Plug brickster.ai into your LLM.
brickster.ai's MCP gives Claude Desktop, Cursor, and any other Model Context Protocol client typed tools over the curated archive — semantic search across everything, plus recency-sorted reads of releases, news, videos, and the reading list. No key, no install, no leaving the chat.
Install
Drop the snippet into your client's MCP config and restart the client. Per-client instructions live in the MCP docs.
~/Library/Application Support/Claude/claude_desktop_config.json%APPDATA%\Claude\claude_desktop_config.json{
"mcpServers": {
"brickster": {
"type": "http",
"url": "https://brickster.ai/api/mcp"
}
}
}Works in clients that support remote MCP transports natively (Claude Desktop's custom connectors, Cursor, etc.). Stdio-only clients can wrap it via npx mcp-remote https://brickster.ai/api/mcp.
Tools
search_archive(query, limit?, source_types?)Semantic search over the entire archive — videos, releases, news, projects, community Q&A. Returns ranked matches with title, URL, source kind, and excerpt.

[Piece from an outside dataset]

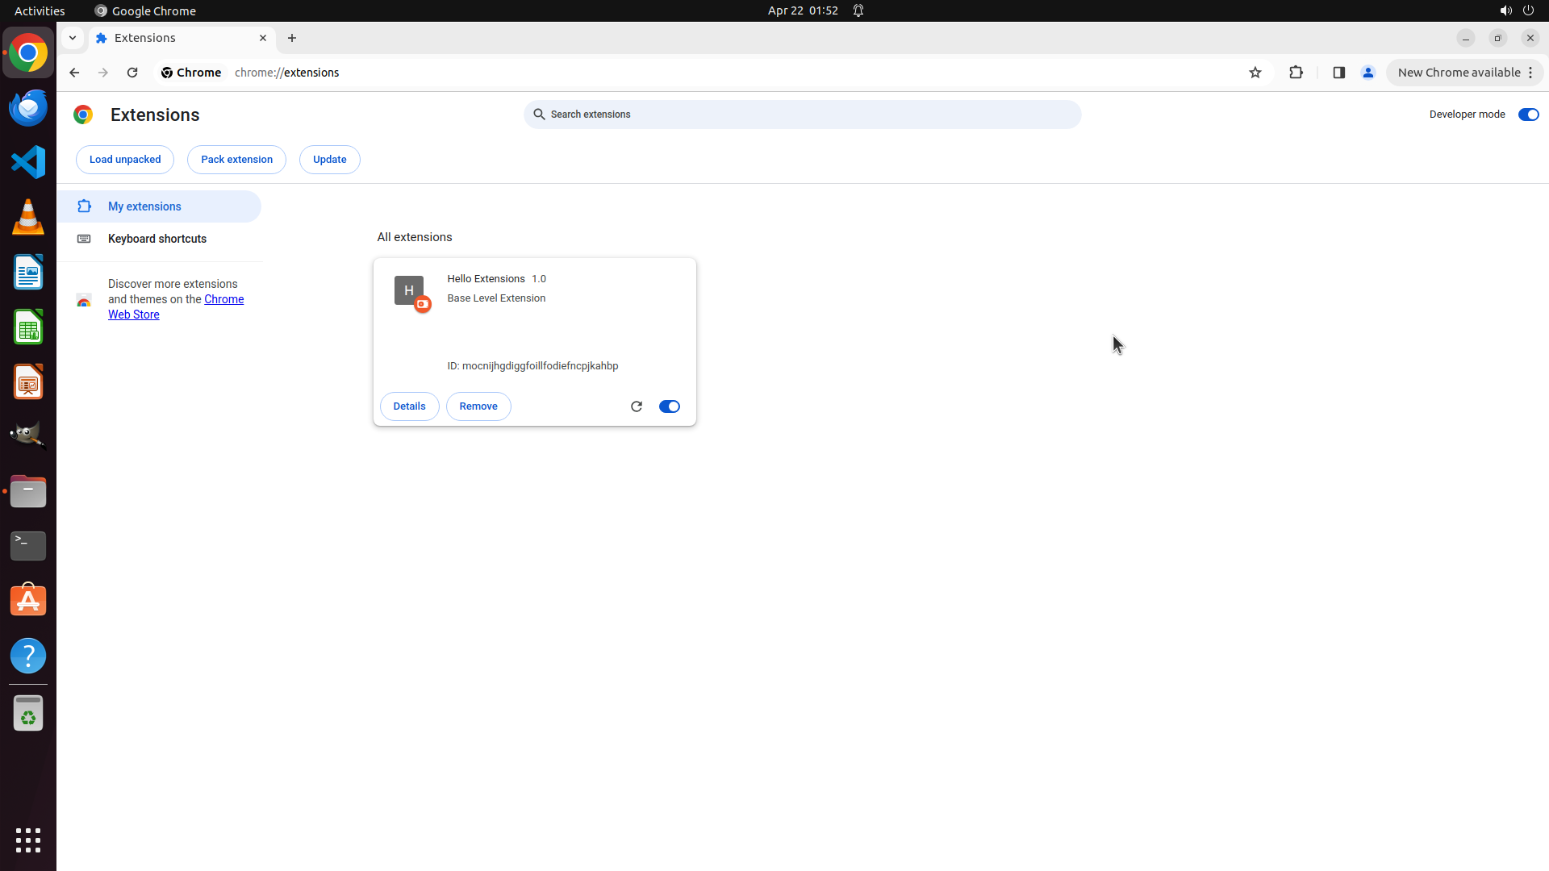Click the Hello Extensions H icon

click(x=409, y=290)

list_recent_releases(days?, limit?, repo?)Recent GitHub releases for repos in the Databricks ecosystem (databricks-sdk-*, dbt-databricks, mlflow, delta-io/delta, the Terraform provider, etc.).
list_recent_news(days?, limit?, source?)Recent articles from the Databricks blog and ecosystem feeds, with LLM summaries when available.
list_recent_videos(days?, limit?, channel_handle?)Recent YouTube uploads from the official Databricks channel and a curated set of community creators.
recommend_books(topic?)Curated reading list for the Databricks ecosystem, optionally filtered by topic tag.
What you can ask
“What's new in MLflow this week?”
→ list_recent_releases(repo: "mlflow/mlflow", days: 7)
“Find videos that explain Photon's vectorisation.”
→ search_archive(query: "Photon vectorisation", source_types: ["video"])
“Recommend a book for getting started with Delta Lake.”
→ recommend_books(topic: "Delta Lake")